Excerpt to read.
----------------

Robust dynamic obstacle avoidance, path planning.
I'm testing autonomous navigation on a Robotnik Summit X mobile robot.
Currently, the navigation stack is tuned well enough to incorporate smooth movements through narrow passages. Dynamic obstacle avoidance when the robot is navigating works fairly well too.
When a a dynamic obstacle(ex: a person) walks in front of it when its navigating, then the robot plans a new path and traverses the newly planned path around the obstacle if there is enough space for it to move (i.e. dynamic path planning).
The catch is when the space is narrow but still nearly wide enough for the robot to fit, it either starts executing a recovery behavior(which I have enabled), or stops without computing a path new path.
Global planner: NavfnROS
Local planner: Trajectory Planner.
I have tried different combinations of goal tolerance parameters for the local planner, but it turns out to be futile. Are there any other attributes of the global/local planner at play that might influence the outcome to not only plan a path in narrow region but also make the robot move in the region after avoiding the obstacle?
Robot: Differential drive
OS: Ubuntu 14.04 LTS
ROS: Indigo.
Thank you.
For reference.
move _base parameters
# Planner selection
base_global_planner: "navfn/NavfnROS"
base_local_planner: "base_local_planner/TrajectoryPlannerROS"

----------------

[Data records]

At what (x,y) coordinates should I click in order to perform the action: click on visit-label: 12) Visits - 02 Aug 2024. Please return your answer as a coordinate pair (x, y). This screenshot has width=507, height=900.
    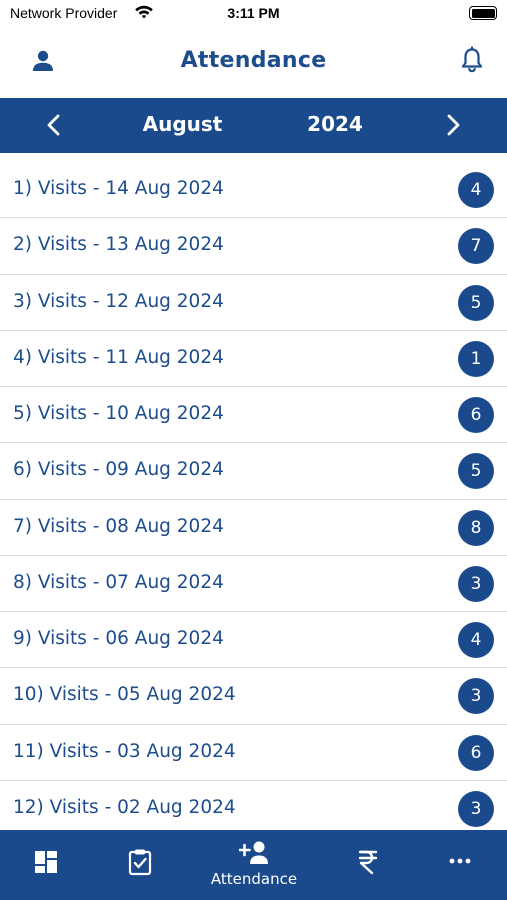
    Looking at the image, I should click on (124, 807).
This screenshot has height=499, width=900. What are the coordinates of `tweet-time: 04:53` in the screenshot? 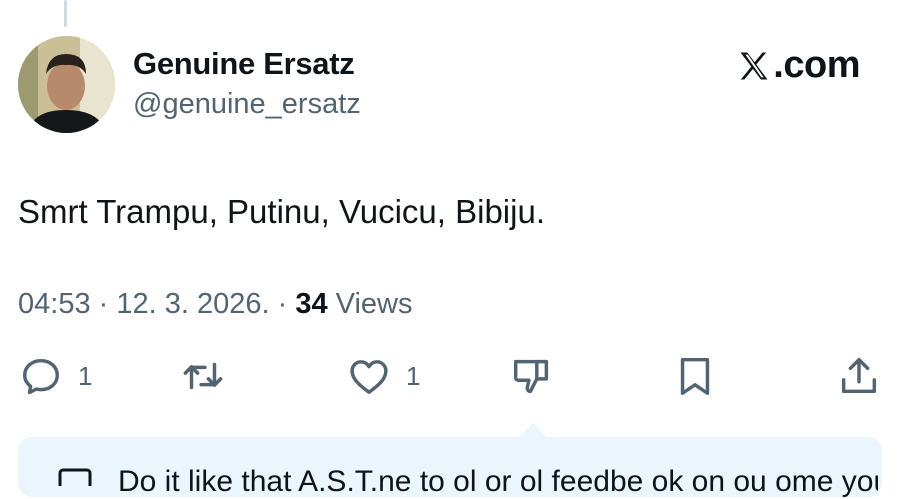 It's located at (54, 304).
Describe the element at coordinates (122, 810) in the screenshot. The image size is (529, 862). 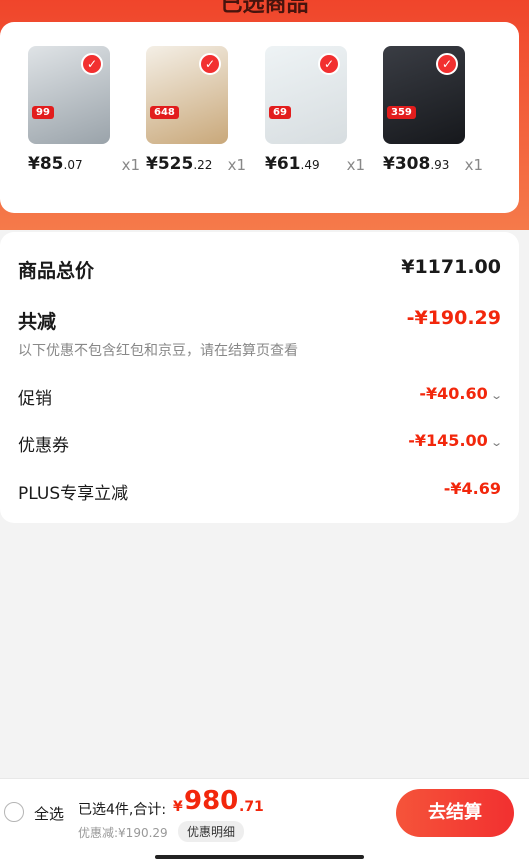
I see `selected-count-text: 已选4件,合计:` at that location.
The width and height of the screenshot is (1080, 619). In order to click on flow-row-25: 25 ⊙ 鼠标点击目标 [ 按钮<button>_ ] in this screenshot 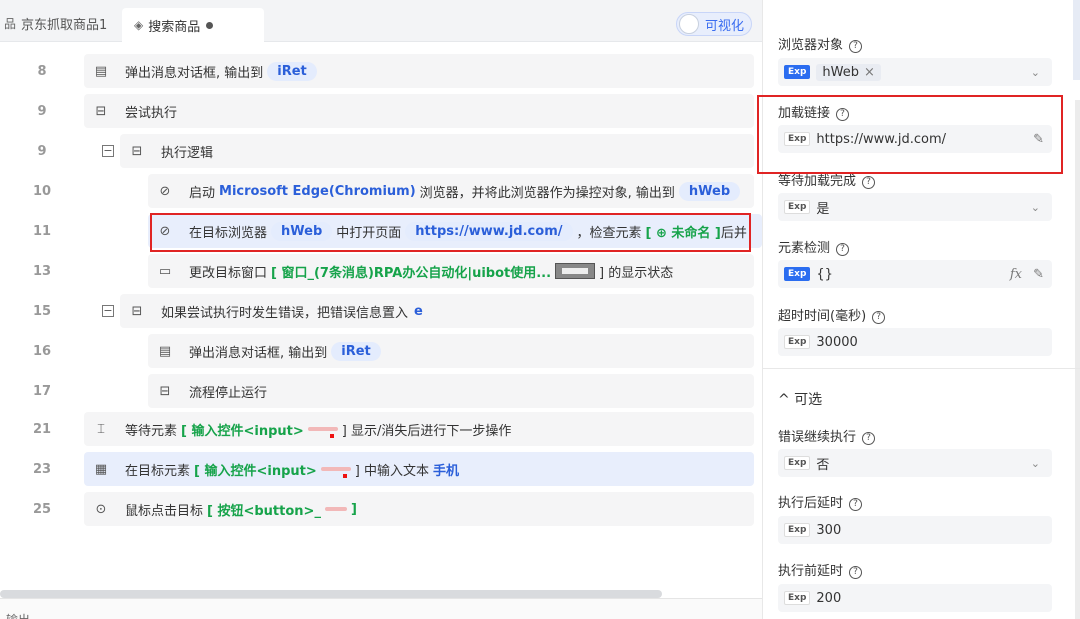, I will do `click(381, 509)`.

----------------

Questions on the material.
[a] In the robot navigation post, which Ubuntu release is the robot running?
[b] List every setup detail that the robot navigation post gives as a label followed by a colon, from the global planner through the ROS version.
[c] Continue the robot navigation post after its last line.
This material was taken from a different source than the robot navigation post.

Your written answers.
[a] Ubuntu 14.04 LTS.

[b]
- Global planner: NavfnROS
- Local planner: Trajectory Planner
- Robot: Differential drive
- OS: Ubuntu 14.04 LTS
- ROS: Indigo

[c]
# Recovery behaviors are defined in robot folders
# Oscillation
oscillation_timeout: 10.0
oscillation_distance: 0.5
# Global planner
planner_frequency: 0.0
planner_patience: 5.0
NavfnROS:
allow_unknown: true # TODO: investigate this
default_tolerance: 0.0
# do not restrict planner
planner_window_x: 0.0
planner_window_y: 0.0
# debug
visualize_potential: false
# Local planner
controller_frequency: 25.0
controller_patience: 15.0
TrajectoryPlannerROS:
# base vel/accel profile is in robot folders
# tolerances (defaults)
yaw_goal_tolerance: 0.4
xy_goal_tolerance: 0.7
latch_xy_goal_tolerance: false
# forward simulation
sim_time: 3.0
sim_granularity: 0.06
angular_sim_granularity: 0.06
vx_samples: 20
vtheta_samples: 40
# scoring (defaults)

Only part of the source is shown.